=== DATA ===

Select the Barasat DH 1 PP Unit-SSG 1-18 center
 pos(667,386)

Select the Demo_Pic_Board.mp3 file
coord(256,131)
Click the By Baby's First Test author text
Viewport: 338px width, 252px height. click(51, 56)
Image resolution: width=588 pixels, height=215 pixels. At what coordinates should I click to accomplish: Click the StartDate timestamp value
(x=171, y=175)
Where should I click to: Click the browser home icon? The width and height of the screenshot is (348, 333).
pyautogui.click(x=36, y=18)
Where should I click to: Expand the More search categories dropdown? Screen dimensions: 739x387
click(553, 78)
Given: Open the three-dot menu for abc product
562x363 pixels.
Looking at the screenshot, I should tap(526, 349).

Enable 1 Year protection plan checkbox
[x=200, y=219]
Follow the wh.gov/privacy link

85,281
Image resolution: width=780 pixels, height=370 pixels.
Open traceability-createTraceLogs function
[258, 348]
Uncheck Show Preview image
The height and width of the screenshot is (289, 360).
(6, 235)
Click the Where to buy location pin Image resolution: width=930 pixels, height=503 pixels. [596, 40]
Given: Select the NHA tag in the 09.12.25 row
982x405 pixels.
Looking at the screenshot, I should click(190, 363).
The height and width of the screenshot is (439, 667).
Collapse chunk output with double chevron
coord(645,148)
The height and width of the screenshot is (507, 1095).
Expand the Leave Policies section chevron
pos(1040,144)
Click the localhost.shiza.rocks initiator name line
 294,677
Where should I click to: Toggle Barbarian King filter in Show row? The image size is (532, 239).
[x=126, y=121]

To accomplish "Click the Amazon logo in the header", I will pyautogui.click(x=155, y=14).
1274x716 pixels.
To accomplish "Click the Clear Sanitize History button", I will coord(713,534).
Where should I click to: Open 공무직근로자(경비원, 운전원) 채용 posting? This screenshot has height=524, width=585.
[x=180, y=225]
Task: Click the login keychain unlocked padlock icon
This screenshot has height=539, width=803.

===

▶ **TASK**: State only the count of lines above that hold the string "will".

▶ **YOUR RESPONSE**: 2